TL;DR: Because of the bullshit asymmetry principle. Maybe the conclusions below are sound, have a read and try to wade through ;-)
Let us address the underlying assumptions and implications in the argument that the provenance of a report, specifically whether it was written with the assistance of AI, should not matter as long as the conclusions are sound.
This position, while intuitively appealing in its focus on the end result, overlooks several important dimensions of communication, trust, and epistemic responsibility. The process by which information is generated is not merely a trivial detail, it is a critical component of how that information is evaluated, contextualized, and ultimately trusted by its audience. The notion that it feels wrong is not simply a matter of subjective discomfort, but often reflects deeper concerns about transparency, accountability, and the potential for subtle biases or errors introduced by automated systems.

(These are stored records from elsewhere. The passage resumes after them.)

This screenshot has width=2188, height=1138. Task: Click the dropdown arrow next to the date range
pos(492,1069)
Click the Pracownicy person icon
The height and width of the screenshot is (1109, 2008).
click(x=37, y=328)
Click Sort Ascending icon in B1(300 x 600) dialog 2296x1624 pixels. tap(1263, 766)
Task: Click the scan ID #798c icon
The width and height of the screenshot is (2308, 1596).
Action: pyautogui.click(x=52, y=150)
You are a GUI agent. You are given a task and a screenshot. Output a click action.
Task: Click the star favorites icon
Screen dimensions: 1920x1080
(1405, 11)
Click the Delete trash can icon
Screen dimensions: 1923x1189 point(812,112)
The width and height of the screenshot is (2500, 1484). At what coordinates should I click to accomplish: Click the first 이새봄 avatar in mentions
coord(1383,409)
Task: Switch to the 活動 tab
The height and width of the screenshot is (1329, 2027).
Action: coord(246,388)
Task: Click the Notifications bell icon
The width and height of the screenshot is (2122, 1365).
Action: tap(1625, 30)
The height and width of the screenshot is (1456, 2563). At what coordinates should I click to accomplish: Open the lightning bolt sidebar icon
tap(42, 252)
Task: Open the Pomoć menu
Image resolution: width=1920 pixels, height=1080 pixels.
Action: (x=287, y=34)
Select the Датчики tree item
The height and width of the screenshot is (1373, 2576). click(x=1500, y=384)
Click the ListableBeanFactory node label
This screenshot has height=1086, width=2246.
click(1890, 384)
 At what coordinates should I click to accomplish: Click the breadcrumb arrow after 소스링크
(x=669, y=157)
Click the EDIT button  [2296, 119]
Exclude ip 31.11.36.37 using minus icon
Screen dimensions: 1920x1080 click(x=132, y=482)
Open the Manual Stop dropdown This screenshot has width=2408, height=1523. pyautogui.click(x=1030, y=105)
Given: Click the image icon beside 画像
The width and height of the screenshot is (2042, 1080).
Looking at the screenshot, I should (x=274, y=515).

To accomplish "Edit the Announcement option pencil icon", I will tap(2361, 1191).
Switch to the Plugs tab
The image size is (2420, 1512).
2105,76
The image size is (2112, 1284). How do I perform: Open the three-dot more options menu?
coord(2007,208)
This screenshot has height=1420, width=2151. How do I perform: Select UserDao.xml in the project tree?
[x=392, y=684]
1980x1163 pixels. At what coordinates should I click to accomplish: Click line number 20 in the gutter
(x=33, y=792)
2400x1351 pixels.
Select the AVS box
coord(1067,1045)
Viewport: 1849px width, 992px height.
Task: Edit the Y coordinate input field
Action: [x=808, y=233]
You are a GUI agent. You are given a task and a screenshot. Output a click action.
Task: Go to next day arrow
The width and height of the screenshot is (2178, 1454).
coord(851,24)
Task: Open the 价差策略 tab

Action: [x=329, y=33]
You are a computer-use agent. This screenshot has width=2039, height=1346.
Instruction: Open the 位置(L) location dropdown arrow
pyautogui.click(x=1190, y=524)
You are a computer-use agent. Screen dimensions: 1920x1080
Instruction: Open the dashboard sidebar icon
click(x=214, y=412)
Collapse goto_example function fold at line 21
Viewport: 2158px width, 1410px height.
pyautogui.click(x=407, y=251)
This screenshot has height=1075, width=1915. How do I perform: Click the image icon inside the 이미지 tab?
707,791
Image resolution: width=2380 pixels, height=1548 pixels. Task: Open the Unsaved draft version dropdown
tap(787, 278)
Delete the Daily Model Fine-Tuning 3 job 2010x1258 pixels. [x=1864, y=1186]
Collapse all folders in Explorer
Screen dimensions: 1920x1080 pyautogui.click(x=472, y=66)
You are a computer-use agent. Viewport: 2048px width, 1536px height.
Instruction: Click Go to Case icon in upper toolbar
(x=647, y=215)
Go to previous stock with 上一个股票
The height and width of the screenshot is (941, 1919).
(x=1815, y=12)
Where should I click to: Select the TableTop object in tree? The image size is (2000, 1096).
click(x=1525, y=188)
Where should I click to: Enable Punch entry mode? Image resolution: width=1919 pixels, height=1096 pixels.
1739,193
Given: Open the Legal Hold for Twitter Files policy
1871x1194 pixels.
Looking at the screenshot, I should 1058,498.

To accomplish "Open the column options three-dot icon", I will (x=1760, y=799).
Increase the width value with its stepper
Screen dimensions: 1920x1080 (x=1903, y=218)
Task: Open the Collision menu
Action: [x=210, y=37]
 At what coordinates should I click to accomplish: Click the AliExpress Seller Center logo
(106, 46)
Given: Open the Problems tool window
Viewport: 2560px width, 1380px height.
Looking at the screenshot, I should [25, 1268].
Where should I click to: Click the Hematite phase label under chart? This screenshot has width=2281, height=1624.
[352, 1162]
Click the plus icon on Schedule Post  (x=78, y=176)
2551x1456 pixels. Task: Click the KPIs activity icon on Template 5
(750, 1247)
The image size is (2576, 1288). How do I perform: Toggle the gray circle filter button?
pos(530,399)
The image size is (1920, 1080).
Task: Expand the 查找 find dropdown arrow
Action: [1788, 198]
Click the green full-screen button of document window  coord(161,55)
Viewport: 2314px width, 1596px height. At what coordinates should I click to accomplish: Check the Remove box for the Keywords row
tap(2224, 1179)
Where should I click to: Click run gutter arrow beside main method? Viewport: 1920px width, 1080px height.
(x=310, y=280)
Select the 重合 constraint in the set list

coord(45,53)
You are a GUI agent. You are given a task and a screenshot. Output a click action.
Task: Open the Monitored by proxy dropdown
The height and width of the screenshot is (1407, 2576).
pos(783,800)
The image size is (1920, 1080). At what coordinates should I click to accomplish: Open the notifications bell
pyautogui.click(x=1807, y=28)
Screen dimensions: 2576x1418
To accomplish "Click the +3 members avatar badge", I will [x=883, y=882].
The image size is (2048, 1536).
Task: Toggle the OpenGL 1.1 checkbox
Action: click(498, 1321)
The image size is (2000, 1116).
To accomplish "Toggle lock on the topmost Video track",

In academic, journalistic, and technical contexts, the methodology is often as important as the findings themselves. If a report is generated or heavily assisted by AI, it may inherit certain limitations, such as a lack of domain-specific nuance, the potential for hallucinated facts, or the unintentional propagation of biases present in the training data. Disclosing the use of AI is not about stigmatizing the tool, but about providing the audience with the necessary context to critically assess the reliability and limitations of the information presented. This is especially pertinent in environments where accuracy and trust are paramount, and where the audience may need to know whether to apply additional scrutiny or verification.
Transparency about the use of AI is a matter of intellectual honesty and respect for the audience. When readers are aware of the tools and processes behind a piece of writing, they are better equipped to interpret its strengths and weaknesses. Concealing or omitting this information, even unintentionally, can erode trust if it is later discovered, leading to skepticism not just about the specific report, but about the integrity of the author or institution as a whole.
This is not a hypothetical concern, there are numerous documented cases (eg in legal filings https://www.damiencharlotin.com/hallucinations/) where lack of disclosure about AI involvement has led to public backlash or diminished credibility. Thus, the call for transparency is not a pedantic demand, but a practical safeguard for maintaining trust in an era where the boundaries between human and machine-generated content are increasingly blurred.